Task description: Copy out the lines below, replacing "Live Alerts" with "Live Updates" and leaving everything else as it is.

Data shown:
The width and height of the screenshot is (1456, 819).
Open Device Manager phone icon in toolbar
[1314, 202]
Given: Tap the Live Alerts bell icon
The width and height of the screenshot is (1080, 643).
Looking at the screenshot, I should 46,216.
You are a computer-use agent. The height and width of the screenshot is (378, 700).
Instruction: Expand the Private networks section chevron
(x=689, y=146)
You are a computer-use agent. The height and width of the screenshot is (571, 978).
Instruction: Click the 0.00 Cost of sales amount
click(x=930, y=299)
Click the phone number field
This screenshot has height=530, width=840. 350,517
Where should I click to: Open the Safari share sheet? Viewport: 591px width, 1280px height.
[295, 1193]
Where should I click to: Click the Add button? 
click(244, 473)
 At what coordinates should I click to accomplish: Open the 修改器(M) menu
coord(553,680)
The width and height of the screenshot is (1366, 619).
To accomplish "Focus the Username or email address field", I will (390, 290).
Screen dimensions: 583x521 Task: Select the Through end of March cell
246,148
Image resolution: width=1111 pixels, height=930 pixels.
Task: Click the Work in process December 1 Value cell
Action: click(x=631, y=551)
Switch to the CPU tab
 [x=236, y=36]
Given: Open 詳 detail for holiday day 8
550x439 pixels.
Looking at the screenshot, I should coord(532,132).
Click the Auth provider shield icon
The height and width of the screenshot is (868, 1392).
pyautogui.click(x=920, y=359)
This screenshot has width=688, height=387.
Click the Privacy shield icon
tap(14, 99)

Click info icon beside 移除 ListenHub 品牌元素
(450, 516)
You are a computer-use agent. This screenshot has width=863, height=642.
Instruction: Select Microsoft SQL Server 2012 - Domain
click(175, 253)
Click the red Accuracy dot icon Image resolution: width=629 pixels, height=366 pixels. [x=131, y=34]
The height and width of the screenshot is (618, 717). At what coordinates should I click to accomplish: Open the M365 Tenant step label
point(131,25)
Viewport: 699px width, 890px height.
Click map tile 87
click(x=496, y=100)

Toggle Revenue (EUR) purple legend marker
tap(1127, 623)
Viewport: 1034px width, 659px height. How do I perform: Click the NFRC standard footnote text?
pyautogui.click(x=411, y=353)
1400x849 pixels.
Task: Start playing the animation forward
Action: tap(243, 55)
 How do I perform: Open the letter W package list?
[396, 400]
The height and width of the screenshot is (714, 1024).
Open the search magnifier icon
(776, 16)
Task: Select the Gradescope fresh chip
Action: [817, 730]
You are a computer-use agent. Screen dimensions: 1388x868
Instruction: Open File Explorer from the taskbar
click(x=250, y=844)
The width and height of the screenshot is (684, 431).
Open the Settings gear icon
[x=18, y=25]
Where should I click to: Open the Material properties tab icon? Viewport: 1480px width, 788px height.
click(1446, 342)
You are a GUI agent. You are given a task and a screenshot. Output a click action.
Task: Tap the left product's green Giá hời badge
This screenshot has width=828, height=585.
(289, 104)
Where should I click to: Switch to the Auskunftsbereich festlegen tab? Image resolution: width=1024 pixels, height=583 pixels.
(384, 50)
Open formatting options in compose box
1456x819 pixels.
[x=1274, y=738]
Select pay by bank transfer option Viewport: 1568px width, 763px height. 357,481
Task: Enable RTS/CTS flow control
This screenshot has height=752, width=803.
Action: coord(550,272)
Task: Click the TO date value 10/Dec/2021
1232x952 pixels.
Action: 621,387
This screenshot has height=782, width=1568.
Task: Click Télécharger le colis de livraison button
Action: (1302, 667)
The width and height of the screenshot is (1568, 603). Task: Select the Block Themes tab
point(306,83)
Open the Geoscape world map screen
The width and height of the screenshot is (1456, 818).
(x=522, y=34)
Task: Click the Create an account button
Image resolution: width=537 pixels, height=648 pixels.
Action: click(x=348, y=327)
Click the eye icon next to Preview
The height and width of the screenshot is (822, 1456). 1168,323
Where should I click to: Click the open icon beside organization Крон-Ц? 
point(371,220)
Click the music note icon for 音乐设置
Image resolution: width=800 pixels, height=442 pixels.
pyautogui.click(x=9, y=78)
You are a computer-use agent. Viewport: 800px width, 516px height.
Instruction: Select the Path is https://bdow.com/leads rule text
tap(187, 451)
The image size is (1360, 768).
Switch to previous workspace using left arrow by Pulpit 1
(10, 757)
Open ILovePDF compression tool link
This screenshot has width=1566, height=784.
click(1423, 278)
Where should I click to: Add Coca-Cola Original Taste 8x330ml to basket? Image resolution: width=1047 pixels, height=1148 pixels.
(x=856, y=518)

Completed exercise:
The width and height of the screenshot is (1456, 819).
Open Device Manager phone icon in toolbar
[1314, 202]
Given: Tap the Live Updates bell icon
The width and height of the screenshot is (1080, 643).
Looking at the screenshot, I should 46,216.
You are a computer-use agent. The height and width of the screenshot is (378, 700).
Instruction: Expand the Private networks section chevron
(x=689, y=146)
You are a computer-use agent. The height and width of the screenshot is (571, 978).
Instruction: Click the 0.00 Cost of sales amount
click(x=930, y=299)
Click the phone number field
This screenshot has height=530, width=840. 350,517
Where should I click to: Open the Safari share sheet? Viewport: 591px width, 1280px height.
[295, 1193]
Where should I click to: Click the Add button? 
click(244, 473)
 At what coordinates should I click to accomplish: Open the 修改器(M) menu
coord(553,680)
The width and height of the screenshot is (1366, 619).
To accomplish "Focus the Username or email address field", I will (390, 290).
Screen dimensions: 583x521 Task: Select the Through end of March cell
246,148
Image resolution: width=1111 pixels, height=930 pixels.
Task: Click the Work in process December 1 Value cell
Action: click(x=631, y=551)
Switch to the CPU tab
 [x=236, y=36]
Given: Open 詳 detail for holiday day 8
550x439 pixels.
Looking at the screenshot, I should coord(532,132).
Click the Auth provider shield icon
The height and width of the screenshot is (868, 1392).
pyautogui.click(x=920, y=359)
This screenshot has width=688, height=387.
Click the Privacy shield icon
tap(14, 99)

Click info icon beside 移除 ListenHub 品牌元素
(450, 516)
You are a computer-use agent. This screenshot has width=863, height=642.
Instruction: Select Microsoft SQL Server 2012 - Domain
click(175, 253)
Click the red Accuracy dot icon Image resolution: width=629 pixels, height=366 pixels. [x=131, y=34]
The height and width of the screenshot is (618, 717). At what coordinates should I click to accomplish: Open the M365 Tenant step label
point(131,25)
Viewport: 699px width, 890px height.
Click map tile 87
click(x=496, y=100)

Toggle Revenue (EUR) purple legend marker
tap(1127, 623)
Viewport: 1034px width, 659px height. How do I perform: Click the NFRC standard footnote text?
pyautogui.click(x=411, y=353)
1400x849 pixels.
Task: Start playing the animation forward
Action: tap(243, 55)
 How do I perform: Open the letter W package list?
[396, 400]
The height and width of the screenshot is (714, 1024).
Open the search magnifier icon
(776, 16)
Task: Select the Gradescope fresh chip
Action: [817, 730]
You are a computer-use agent. Screen dimensions: 1388x868
Instruction: Open File Explorer from the taskbar
click(x=250, y=844)
The width and height of the screenshot is (684, 431).
Open the Settings gear icon
[x=18, y=25]
Where should I click to: Open the Material properties tab icon? Viewport: 1480px width, 788px height.
click(1446, 342)
You are a GUI agent. You are given a task and a screenshot. Output a click action.
Task: Tap the left product's green Giá hời badge
This screenshot has width=828, height=585.
(289, 104)
Where should I click to: Switch to the Auskunftsbereich festlegen tab? Image resolution: width=1024 pixels, height=583 pixels.
(384, 50)
Open formatting options in compose box
1456x819 pixels.
[x=1274, y=738]
Select pay by bank transfer option Viewport: 1568px width, 763px height. 357,481
Task: Enable RTS/CTS flow control
This screenshot has height=752, width=803.
Action: coord(550,272)
Task: Click the TO date value 10/Dec/2021
1232x952 pixels.
Action: 621,387
This screenshot has height=782, width=1568.
Task: Click Télécharger le colis de livraison button
Action: (1302, 667)
The width and height of the screenshot is (1568, 603). Task: Select the Block Themes tab
point(306,83)
Open the Geoscape world map screen
The width and height of the screenshot is (1456, 818).
(x=522, y=34)
Task: Click the Create an account button
Image resolution: width=537 pixels, height=648 pixels.
Action: click(x=348, y=327)
Click the eye icon next to Preview
The height and width of the screenshot is (822, 1456). 1168,323
Where should I click to: Click the open icon beside organization Крон-Ц? 
point(371,220)
Click the music note icon for 音乐设置
Image resolution: width=800 pixels, height=442 pixels.
pyautogui.click(x=9, y=78)
You are a computer-use agent. Viewport: 800px width, 516px height.
Instruction: Select the Path is https://bdow.com/leads rule text
tap(187, 451)
The image size is (1360, 768).
Switch to previous workspace using left arrow by Pulpit 1
(10, 757)
Open ILovePDF compression tool link
This screenshot has width=1566, height=784.
click(1423, 278)
Where should I click to: Add Coca-Cola Original Taste 8x330ml to basket? Image resolution: width=1047 pixels, height=1148 pixels.
(x=856, y=518)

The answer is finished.